“I’d love to know what your process is.”
“I wish I could write as much as you do.”
I hear variations on the above comments all the time,
whether in person at conventions or via social media. Sometimes I get the
feeling that these people are hoping that I have some kind of secret I can pass
along to help them be more productive. The truth is that there is a
secret, but it’s not one anyone can replicate: If you want to do what I do, you
have to be me. This is true for any artist. How we get things done is an expression
of who we are, just as our art is. We can discover techniques and habits from
other artists that we can try to emulate, but ultimately, we’re going to end up
doing what we do the way we do it because of who we are at any given moment.
And of course, this can all change as we change throughout the years. I think
artists are better served by experimenting with different techniques to
discover what they need in order to be productive than by being concerned
with how someone else produces work.
But that doesn’t mean learning about someone else’s
process is completely without merit, so here are some thoughts about mine, for
whatever good it may do you.
At this point in my writing career, I’ve traditionally
published fifty novels, nearly 200 short stories, and dozens of articles. I don’t
feel like I’m especially prolific, but the other day I took a look at my 2023 Writing
Deadlines document (I only make these when I’ve committed to so many projects that
there’s a good chance I’ll forget something if I’m not careful) and since the
start of the year, I’ve written one novel, two novellas, and eight short
stories. (I’ve also written material for this blog – as I’m doing right now! –
and for my newsletter.) Work I still need to do by the end of the year: one
novel, four short stories, and an introduction to the ten-year anniversary edition
of a friend’s book. A couple other projects are in the works, but no deadlines
have been set yet.
For years, I’ve primarily written short stories when I
get invited to contribute to anthologies, although I do write a few on spec
every once in a while. (On spec means on speculation, without a
contract already being in place.) The novels and novellas I write are almost
always contracted for as well. (I did write one novella on spec early in the
year, though.) What this means is that most of my work has a deadline involved,
and those deadlines hold my feet to the fire when it comes to getting writing
done.
I possess a number of qualities that aid in my being a
productive writer. One is that I have a facility for language (always have),
another is I write fast (always have), I tend not to have to revise too much
when I’m finished (always been this way), and somehow I’m able to keep
crippling doubt at bay and keep going (always been this way). I’ve always been
an imaginative person, living inside my head most of the time, and I’ve always
been a creative person. Ideas come to me all the time, mostly without my trying
too hard. I love learning about writing and storytelling techniques (this didn’t
start seriously until I was in my late teens), and this knowledge has given me
a lot to draw on as I try to figure out my own process (and try to reconfigure it)

PROVIDED DATA ::

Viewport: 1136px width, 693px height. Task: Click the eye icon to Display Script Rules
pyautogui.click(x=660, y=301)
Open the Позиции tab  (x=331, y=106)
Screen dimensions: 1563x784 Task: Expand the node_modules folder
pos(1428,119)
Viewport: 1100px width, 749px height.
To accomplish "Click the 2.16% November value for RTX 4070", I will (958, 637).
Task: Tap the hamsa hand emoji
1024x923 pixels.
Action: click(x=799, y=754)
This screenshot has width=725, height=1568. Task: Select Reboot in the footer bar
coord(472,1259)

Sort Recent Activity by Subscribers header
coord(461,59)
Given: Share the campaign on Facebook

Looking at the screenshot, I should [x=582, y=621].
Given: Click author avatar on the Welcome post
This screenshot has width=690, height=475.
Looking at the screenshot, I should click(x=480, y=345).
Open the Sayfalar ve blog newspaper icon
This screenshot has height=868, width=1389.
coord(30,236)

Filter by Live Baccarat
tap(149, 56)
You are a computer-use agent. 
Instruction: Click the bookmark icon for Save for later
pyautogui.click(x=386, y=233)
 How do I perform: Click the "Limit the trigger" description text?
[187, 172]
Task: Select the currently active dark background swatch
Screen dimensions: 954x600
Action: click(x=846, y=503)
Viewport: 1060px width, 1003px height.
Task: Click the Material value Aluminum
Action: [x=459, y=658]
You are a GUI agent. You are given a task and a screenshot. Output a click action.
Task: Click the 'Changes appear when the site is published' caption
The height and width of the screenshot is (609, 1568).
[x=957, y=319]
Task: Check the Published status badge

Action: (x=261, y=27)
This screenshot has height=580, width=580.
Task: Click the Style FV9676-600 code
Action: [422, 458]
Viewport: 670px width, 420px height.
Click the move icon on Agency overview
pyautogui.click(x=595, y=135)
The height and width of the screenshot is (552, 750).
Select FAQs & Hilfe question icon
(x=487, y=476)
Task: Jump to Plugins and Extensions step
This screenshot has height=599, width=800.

EXERCISE REQUIREMENTS ::
a. In the essay on writing process, duplicate the passage starting at "I possess a" and ending at "to reconfigure it)".
b. According to the essay on writing process, how many novels has the writer traditionally published?

EXPECTED OUTPUTS ::
a.
I possess a number of qualities that aid in my being a
productive writer. One is that I have a facility for language (always have),
another is I write fast (always have), I tend not to have to revise too much
when I’m finished (always been this way), and somehow I’m able to keep
crippling doubt at bay and keep going (always been this way). I’ve always been
an imaginative person, living inside my head most of the time, and I’ve always
been a creative person. Ideas come to me all the time, mostly without my trying
too hard. I love learning about writing and storytelling techniques (this didn’t
start seriously until I was in my late teens), and this knowledge has given me
a lot to draw on as I try to figure out my own process (and try to reconfigure it)

b. Fifty novels.